NIH is the steward of medical and behavioral research for the Nation. Its mission is to seek fundamental knowledge about the nature and behavior of living systems and the application of that knowledge to enhance health, lengthen life, and reduce illness and disability.
The goals of the agency are:
- to foster fundamental creative discoveries, innovative research strategies, and their applications as a basis to advance significantly the Nation’s capacity to protect and improve health;
- to develop, maintain, and renew scientific human and physical resources that will assure the Nation’s capability to prevent disease;
- to expand the knowledge base in medical and associated sciences in order to enhance the Nation’s economic well-being and ensure a continued high return on the public investment in research; and
- to exemplify and promote the highest level of scientific integrity, public accountability, and social responsibility in the conduct of science.
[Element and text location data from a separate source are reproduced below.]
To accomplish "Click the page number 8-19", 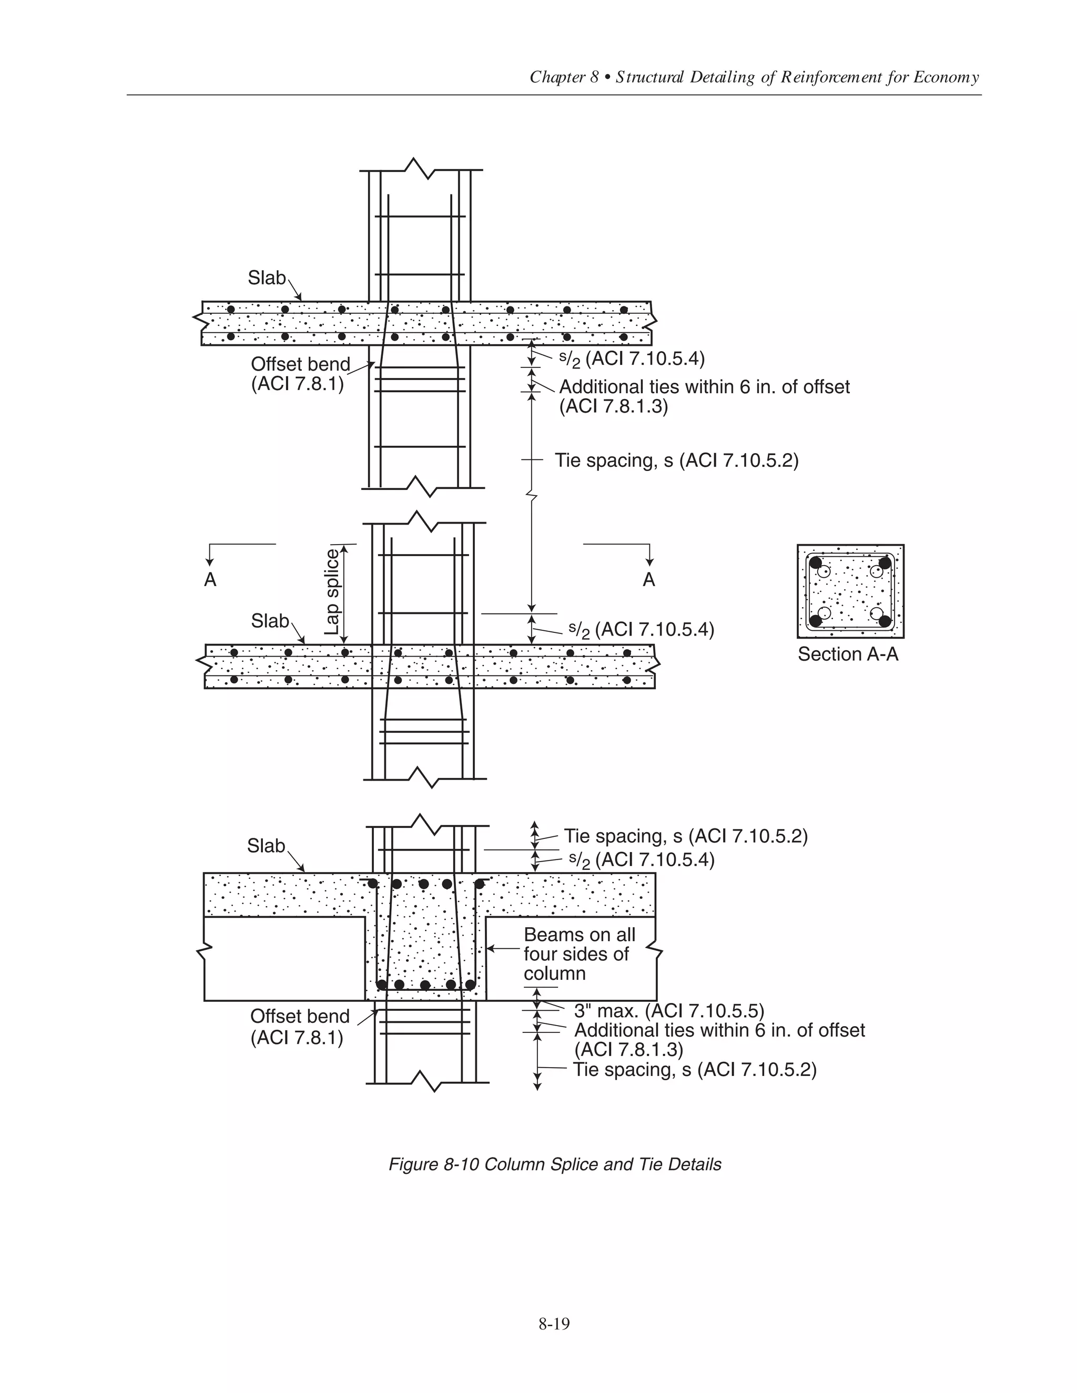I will pyautogui.click(x=553, y=1324).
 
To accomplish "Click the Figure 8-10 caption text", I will pyautogui.click(x=554, y=1164).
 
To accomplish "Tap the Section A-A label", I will pyautogui.click(x=847, y=654).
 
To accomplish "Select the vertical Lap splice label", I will pyautogui.click(x=332, y=592).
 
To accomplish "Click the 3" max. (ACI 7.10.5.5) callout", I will pyautogui.click(x=668, y=1011).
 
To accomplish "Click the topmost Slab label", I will pyautogui.click(x=266, y=278).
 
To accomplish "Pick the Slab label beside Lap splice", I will pyautogui.click(x=269, y=621).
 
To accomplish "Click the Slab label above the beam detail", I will pyautogui.click(x=266, y=846).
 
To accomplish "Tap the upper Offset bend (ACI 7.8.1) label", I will pyautogui.click(x=300, y=374).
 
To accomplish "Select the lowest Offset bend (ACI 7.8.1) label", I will pyautogui.click(x=299, y=1026).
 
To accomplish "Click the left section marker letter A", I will pyautogui.click(x=210, y=580).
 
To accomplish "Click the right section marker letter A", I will pyautogui.click(x=649, y=580).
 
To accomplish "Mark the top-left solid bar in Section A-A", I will pyautogui.click(x=816, y=562).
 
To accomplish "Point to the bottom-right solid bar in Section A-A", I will pyautogui.click(x=885, y=621).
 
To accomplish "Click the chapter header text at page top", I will pyautogui.click(x=754, y=78).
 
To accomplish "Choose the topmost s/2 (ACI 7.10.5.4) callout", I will pyautogui.click(x=632, y=359).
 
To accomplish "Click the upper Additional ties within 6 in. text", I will pyautogui.click(x=704, y=387).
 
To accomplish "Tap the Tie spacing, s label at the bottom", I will pyautogui.click(x=694, y=1070).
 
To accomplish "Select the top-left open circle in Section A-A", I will pyautogui.click(x=825, y=571).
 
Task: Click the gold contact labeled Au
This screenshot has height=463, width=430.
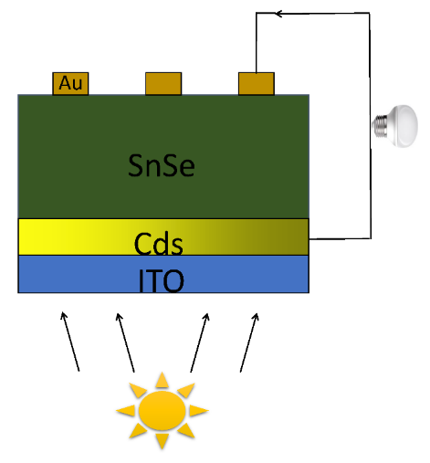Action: pyautogui.click(x=70, y=84)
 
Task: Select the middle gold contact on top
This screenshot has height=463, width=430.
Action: pyautogui.click(x=163, y=84)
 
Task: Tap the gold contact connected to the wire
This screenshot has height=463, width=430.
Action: pyautogui.click(x=257, y=84)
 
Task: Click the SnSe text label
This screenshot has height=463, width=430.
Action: pyautogui.click(x=162, y=165)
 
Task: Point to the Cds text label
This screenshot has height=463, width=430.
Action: pyautogui.click(x=159, y=244)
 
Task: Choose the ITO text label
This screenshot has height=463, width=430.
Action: pyautogui.click(x=162, y=280)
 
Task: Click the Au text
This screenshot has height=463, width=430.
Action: pyautogui.click(x=70, y=83)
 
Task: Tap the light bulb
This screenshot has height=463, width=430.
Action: pyautogui.click(x=395, y=126)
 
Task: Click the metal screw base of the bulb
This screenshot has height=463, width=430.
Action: pyautogui.click(x=380, y=126)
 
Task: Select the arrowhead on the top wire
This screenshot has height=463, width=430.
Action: pyautogui.click(x=278, y=14)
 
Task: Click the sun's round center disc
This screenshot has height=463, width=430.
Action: pyautogui.click(x=163, y=411)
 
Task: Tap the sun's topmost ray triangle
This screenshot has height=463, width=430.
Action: pyautogui.click(x=163, y=380)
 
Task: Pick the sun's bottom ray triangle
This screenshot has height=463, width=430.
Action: pyautogui.click(x=163, y=441)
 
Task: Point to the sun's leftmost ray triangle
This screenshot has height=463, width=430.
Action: pyautogui.click(x=126, y=411)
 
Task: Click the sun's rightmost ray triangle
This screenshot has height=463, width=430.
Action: pyautogui.click(x=199, y=411)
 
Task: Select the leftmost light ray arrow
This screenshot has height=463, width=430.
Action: pyautogui.click(x=70, y=342)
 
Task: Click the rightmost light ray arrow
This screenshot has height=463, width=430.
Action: pyautogui.click(x=249, y=342)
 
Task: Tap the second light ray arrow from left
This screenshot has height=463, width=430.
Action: pyautogui.click(x=125, y=342)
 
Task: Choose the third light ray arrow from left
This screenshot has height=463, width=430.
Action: pyautogui.click(x=200, y=342)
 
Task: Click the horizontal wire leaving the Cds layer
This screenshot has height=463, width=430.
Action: pyautogui.click(x=340, y=239)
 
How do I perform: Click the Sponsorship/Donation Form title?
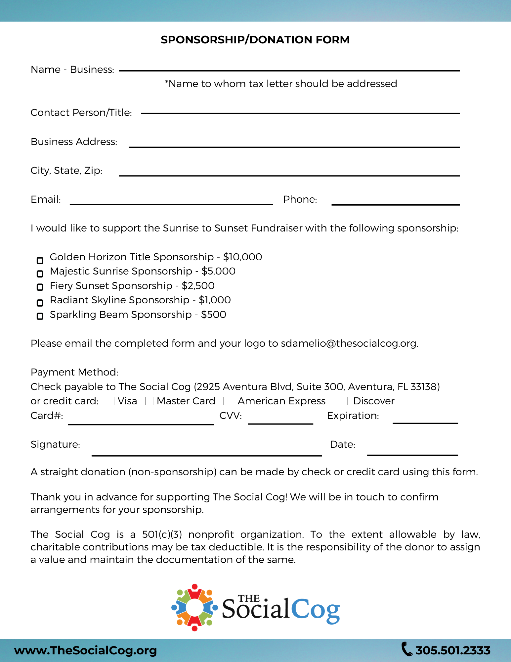255,40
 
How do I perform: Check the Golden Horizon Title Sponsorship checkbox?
40,261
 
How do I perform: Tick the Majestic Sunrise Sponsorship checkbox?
40,274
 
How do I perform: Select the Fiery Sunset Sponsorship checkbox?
40,287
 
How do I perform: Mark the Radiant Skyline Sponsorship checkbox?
40,303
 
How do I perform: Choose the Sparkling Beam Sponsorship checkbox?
40,316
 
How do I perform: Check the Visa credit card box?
111,401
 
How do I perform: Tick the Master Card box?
149,401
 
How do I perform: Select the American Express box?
227,401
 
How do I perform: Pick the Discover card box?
344,401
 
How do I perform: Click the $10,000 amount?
242,257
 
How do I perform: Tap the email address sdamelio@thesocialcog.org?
349,343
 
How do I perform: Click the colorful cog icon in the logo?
194,608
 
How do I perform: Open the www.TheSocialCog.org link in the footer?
85,650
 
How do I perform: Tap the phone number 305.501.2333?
452,650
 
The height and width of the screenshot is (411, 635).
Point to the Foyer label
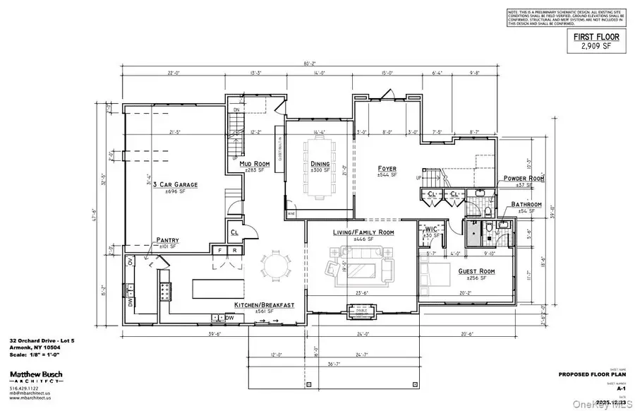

In realizing these goals, the NIH provides leadership and direction to programs designed to improve the health of the Nation by conducting and supporting research:
- in the causes, diagnosis, prevention, and cure of human diseases;
- in the processes of human growth and development;
- in the biological effects of environmental contaminants;
- in the understanding of mental, addictive and physical disorders; and
- in directing programs for the collection, dissemination, and exchange of information in medicine and health, including the development and support of medical libraries and the training of medical librarians and other health information specialists.